# Raleigh chopper



## ODDER (May 24, 2021)

Found a Raleigh chopper today. Looking for any info. I’m a stingray guy mainly. Doing a quick google search it appears to be an mk2?


----------



## ODDER (May 24, 2021)

Possibly ultra violet color. According to google. Correct me if I’m wrong.


----------



## kunzog (May 24, 2021)

is it for sale?


----------



## ODDER (May 24, 2021)

kunzog said:


> is it for sale?



I’m a stingray guy. So, sure. Send me a PM.


----------



## rfeagleye (May 24, 2021)

I think you're right on the color, Ultra Violet seems to be the color for that one. I think it might be a 1972? Arrow Wedge on the frame might mean something too?

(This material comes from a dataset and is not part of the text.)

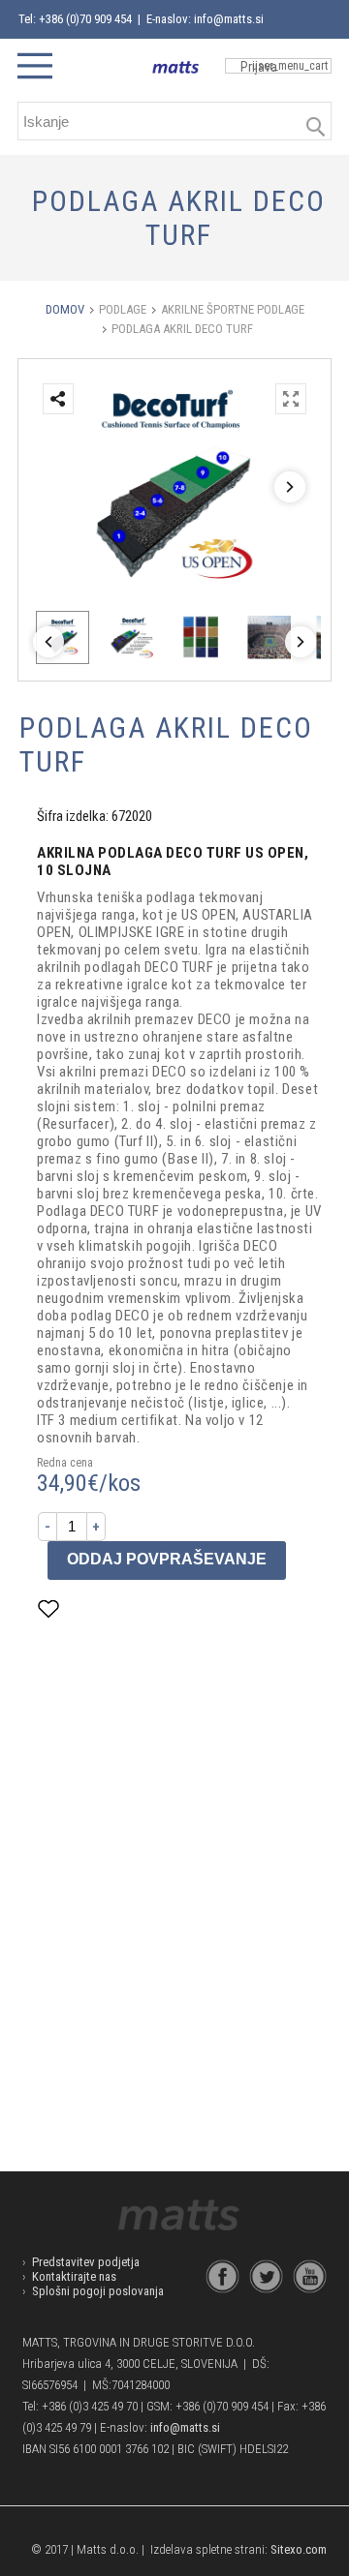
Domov (65, 309)
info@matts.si (185, 2427)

Looks like all the original parts, including the tires. Nice find there!


----------



## rfeagleye (May 24, 2021)

Also, the hubs are dated, just like Schwinn Sting-Ray and Fastback 3-Speed bike, so that could help with the date. Also sent you a PM.


----------



## ODDER (May 24, 2021)

rfeagleye said:


> Also, the hubs are dated, just like Schwinn Sting-Ray and Fastback 3-Speed bike, so that could help with the date. Also sent you a PM.



Thanks for the info. I’ll get right back to ya. Answering a few questions from other PMs too.


----------



## ddmrk (Jun 6, 2021)

Interested if you you are selling it.
Danny k.


----------



## ODDER (Jun 7, 2021)

ddmrk said:


> Interested if you you are selling it.
> Danny k.



Already gone.


----------